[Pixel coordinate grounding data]
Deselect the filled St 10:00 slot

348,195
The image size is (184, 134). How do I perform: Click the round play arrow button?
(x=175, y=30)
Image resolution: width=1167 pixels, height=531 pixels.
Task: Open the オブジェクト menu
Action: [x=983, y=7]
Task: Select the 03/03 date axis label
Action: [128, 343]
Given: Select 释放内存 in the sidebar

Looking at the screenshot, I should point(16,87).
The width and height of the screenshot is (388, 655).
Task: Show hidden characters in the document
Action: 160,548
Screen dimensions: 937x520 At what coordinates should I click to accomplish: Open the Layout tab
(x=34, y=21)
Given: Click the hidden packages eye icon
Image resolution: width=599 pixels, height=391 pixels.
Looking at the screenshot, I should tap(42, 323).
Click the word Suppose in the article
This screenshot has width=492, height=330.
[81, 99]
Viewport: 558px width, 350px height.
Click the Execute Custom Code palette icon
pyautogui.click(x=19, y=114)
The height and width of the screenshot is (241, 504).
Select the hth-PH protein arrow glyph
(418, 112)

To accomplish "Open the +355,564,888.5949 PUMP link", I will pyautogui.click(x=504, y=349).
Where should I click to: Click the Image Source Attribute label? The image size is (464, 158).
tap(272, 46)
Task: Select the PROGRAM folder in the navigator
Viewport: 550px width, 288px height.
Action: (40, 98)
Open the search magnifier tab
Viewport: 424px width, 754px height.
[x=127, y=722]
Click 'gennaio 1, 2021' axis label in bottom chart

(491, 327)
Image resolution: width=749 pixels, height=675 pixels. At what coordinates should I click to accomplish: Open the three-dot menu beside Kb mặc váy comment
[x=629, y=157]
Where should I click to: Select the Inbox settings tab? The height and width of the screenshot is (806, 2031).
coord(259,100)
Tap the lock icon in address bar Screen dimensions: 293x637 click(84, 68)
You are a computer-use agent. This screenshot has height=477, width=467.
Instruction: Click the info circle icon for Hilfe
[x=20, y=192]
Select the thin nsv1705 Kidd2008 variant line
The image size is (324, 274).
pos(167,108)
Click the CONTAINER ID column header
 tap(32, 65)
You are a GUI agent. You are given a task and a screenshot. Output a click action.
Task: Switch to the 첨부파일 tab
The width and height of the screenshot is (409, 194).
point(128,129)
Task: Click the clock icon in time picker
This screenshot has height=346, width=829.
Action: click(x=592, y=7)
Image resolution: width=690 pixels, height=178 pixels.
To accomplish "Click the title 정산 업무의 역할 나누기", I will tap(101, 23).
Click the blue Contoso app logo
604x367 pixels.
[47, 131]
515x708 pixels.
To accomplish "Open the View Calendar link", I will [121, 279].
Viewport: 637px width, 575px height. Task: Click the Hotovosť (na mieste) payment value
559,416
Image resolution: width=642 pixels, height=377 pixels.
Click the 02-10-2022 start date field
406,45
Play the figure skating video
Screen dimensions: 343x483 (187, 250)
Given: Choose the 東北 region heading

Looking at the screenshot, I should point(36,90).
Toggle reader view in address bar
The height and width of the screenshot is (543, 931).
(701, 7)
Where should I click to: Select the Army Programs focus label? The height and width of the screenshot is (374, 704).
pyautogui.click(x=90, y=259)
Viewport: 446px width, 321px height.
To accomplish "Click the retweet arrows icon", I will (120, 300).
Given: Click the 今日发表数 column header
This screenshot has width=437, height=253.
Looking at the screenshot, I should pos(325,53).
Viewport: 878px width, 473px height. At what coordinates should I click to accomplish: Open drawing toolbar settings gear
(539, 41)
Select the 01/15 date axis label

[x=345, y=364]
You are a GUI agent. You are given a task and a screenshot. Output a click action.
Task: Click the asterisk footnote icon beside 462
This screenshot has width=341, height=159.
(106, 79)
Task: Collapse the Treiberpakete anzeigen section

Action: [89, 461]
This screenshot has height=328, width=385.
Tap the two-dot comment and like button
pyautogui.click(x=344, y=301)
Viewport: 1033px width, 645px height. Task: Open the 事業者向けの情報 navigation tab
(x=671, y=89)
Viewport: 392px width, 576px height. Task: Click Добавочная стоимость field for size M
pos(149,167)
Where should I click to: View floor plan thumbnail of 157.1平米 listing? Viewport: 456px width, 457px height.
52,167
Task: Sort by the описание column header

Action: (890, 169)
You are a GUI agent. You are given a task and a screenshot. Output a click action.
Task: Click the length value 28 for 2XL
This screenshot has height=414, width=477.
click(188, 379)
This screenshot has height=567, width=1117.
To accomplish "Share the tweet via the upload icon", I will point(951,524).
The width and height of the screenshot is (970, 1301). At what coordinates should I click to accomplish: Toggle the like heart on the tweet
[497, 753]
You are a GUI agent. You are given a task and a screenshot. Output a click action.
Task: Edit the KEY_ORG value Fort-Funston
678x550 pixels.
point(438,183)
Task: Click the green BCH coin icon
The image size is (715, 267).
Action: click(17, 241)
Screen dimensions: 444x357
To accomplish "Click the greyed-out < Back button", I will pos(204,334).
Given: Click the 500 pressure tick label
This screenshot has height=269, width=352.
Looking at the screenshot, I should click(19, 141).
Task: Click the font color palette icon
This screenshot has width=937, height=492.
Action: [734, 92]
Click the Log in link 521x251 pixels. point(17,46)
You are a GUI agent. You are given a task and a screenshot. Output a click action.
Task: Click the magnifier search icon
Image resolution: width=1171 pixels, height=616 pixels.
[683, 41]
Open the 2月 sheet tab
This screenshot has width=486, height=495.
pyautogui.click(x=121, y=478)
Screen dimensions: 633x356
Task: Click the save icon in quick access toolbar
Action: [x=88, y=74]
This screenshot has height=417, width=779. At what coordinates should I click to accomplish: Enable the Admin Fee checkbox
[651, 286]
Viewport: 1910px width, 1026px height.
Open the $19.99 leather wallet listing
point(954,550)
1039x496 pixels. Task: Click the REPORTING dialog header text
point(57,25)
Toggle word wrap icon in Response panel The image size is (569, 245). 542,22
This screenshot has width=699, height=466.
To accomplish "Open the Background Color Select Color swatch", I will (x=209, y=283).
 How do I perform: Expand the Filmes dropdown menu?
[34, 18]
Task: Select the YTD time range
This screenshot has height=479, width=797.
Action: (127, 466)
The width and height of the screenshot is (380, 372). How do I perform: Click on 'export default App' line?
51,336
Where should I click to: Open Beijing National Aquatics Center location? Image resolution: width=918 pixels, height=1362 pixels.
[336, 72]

> [TASK TO CARRY OUT]
In this exercise, give every record above again exactly.

> [OUTPUT FOR THIS EXERCISE]
Deselect the filled St 10:00 slot

348,195
The image size is (184, 134). How do I perform: Click the round play arrow button?
(x=175, y=30)
Image resolution: width=1167 pixels, height=531 pixels.
Task: Open the オブジェクト menu
Action: [x=983, y=7]
Task: Select the 03/03 date axis label
Action: [128, 343]
Given: Select 释放内存 in the sidebar

Looking at the screenshot, I should point(16,87).
The width and height of the screenshot is (388, 655).
Task: Show hidden characters in the document
Action: 160,548
Screen dimensions: 937x520 At what coordinates should I click to accomplish: Open the Layout tab
(x=34, y=21)
Given: Click the hidden packages eye icon
Image resolution: width=599 pixels, height=391 pixels.
Looking at the screenshot, I should tap(42, 323).
Click the word Suppose in the article
This screenshot has width=492, height=330.
[81, 99]
Viewport: 558px width, 350px height.
Click the Execute Custom Code palette icon
pyautogui.click(x=19, y=114)
The height and width of the screenshot is (241, 504).
Select the hth-PH protein arrow glyph
(418, 112)

To accomplish "Open the +355,564,888.5949 PUMP link", I will pyautogui.click(x=504, y=349).
Where should I click to: Click the Image Source Attribute label? The image size is (464, 158).
tap(272, 46)
Task: Select the PROGRAM folder in the navigator
Viewport: 550px width, 288px height.
Action: (40, 98)
Open the search magnifier tab
Viewport: 424px width, 754px height.
[x=127, y=722]
Click 'gennaio 1, 2021' axis label in bottom chart

(491, 327)
Image resolution: width=749 pixels, height=675 pixels. At what coordinates should I click to accomplish: Open the three-dot menu beside Kb mặc váy comment
[x=629, y=157]
Where should I click to: Select the Inbox settings tab? The height and width of the screenshot is (806, 2031).
coord(259,100)
Tap the lock icon in address bar Screen dimensions: 293x637 click(84, 68)
You are a computer-use agent. This screenshot has height=477, width=467.
Instruction: Click the info circle icon for Hilfe
[x=20, y=192]
Select the thin nsv1705 Kidd2008 variant line
The image size is (324, 274).
pos(167,108)
Click the CONTAINER ID column header
 tap(32, 65)
You are a GUI agent. You are given a task and a screenshot. Output a click action.
Task: Switch to the 첨부파일 tab
The width and height of the screenshot is (409, 194).
point(128,129)
Task: Click the clock icon in time picker
This screenshot has height=346, width=829.
Action: click(x=592, y=7)
Image resolution: width=690 pixels, height=178 pixels.
To accomplish "Click the title 정산 업무의 역할 나누기", I will tap(101, 23).
Click the blue Contoso app logo
604x367 pixels.
[47, 131]
515x708 pixels.
To accomplish "Open the View Calendar link", I will [121, 279].
Viewport: 637px width, 575px height. Task: Click the Hotovosť (na mieste) payment value
559,416
Image resolution: width=642 pixels, height=377 pixels.
Click the 02-10-2022 start date field
406,45
Play the figure skating video
Screen dimensions: 343x483 (187, 250)
Given: Choose the 東北 region heading

Looking at the screenshot, I should point(36,90).
Toggle reader view in address bar
The height and width of the screenshot is (543, 931).
(701, 7)
Where should I click to: Select the Army Programs focus label? The height and width of the screenshot is (374, 704).
pyautogui.click(x=90, y=259)
Viewport: 446px width, 321px height.
To accomplish "Click the retweet arrows icon", I will (120, 300).
Given: Click the 今日发表数 column header
This screenshot has width=437, height=253.
Looking at the screenshot, I should pos(325,53).
Viewport: 878px width, 473px height. At what coordinates should I click to accomplish: Open drawing toolbar settings gear
(539, 41)
Select the 01/15 date axis label

[x=345, y=364]
You are a GUI agent. You are given a task and a screenshot. Output a click action.
Task: Click the asterisk footnote icon beside 462
This screenshot has width=341, height=159.
(106, 79)
Task: Collapse the Treiberpakete anzeigen section

Action: [89, 461]
This screenshot has height=328, width=385.
Tap the two-dot comment and like button
pyautogui.click(x=344, y=301)
Viewport: 1033px width, 645px height. Task: Open the 事業者向けの情報 navigation tab
(x=671, y=89)
Viewport: 392px width, 576px height. Task: Click Добавочная стоимость field for size M
pos(149,167)
Where should I click to: View floor plan thumbnail of 157.1平米 listing? Viewport: 456px width, 457px height.
52,167
Task: Sort by the описание column header

Action: (890, 169)
You are a GUI agent. You are given a task and a screenshot. Output a click action.
Task: Click the length value 28 for 2XL
This screenshot has height=414, width=477.
click(188, 379)
This screenshot has height=567, width=1117.
To accomplish "Share the tweet via the upload icon", I will point(951,524).
The width and height of the screenshot is (970, 1301). At what coordinates should I click to accomplish: Toggle the like heart on the tweet
[497, 753]
You are a GUI agent. You are given a task and a screenshot. Output a click action.
Task: Edit the KEY_ORG value Fort-Funston
678x550 pixels.
point(438,183)
Task: Click the green BCH coin icon
The image size is (715, 267).
Action: click(17, 241)
Screen dimensions: 444x357
To accomplish "Click the greyed-out < Back button", I will pos(204,334).
Given: Click the 500 pressure tick label
This screenshot has height=269, width=352.
Looking at the screenshot, I should click(19, 141).
Task: Click the font color palette icon
This screenshot has width=937, height=492.
Action: [734, 92]
Click the Log in link 521x251 pixels. point(17,46)
You are a GUI agent. You are given a task and a screenshot. Output a click action.
Task: Click the magnifier search icon
Image resolution: width=1171 pixels, height=616 pixels.
[683, 41]
Open the 2月 sheet tab
This screenshot has width=486, height=495.
pyautogui.click(x=121, y=478)
Screen dimensions: 633x356
Task: Click the save icon in quick access toolbar
Action: [x=88, y=74]
This screenshot has height=417, width=779. At what coordinates should I click to accomplish: Enable the Admin Fee checkbox
[651, 286]
Viewport: 1910px width, 1026px height.
Open the $19.99 leather wallet listing
point(954,550)
1039x496 pixels. Task: Click the REPORTING dialog header text
point(57,25)
Toggle word wrap icon in Response panel The image size is (569, 245). 542,22
This screenshot has width=699, height=466.
To accomplish "Open the Background Color Select Color swatch", I will (x=209, y=283).
 How do I perform: Expand the Filmes dropdown menu?
[34, 18]
Task: Select the YTD time range
This screenshot has height=479, width=797.
Action: (127, 466)
The width and height of the screenshot is (380, 372). How do I perform: Click on 'export default App' line?
51,336
Where should I click to: Open Beijing National Aquatics Center location? Image resolution: width=918 pixels, height=1362 pixels.
[336, 72]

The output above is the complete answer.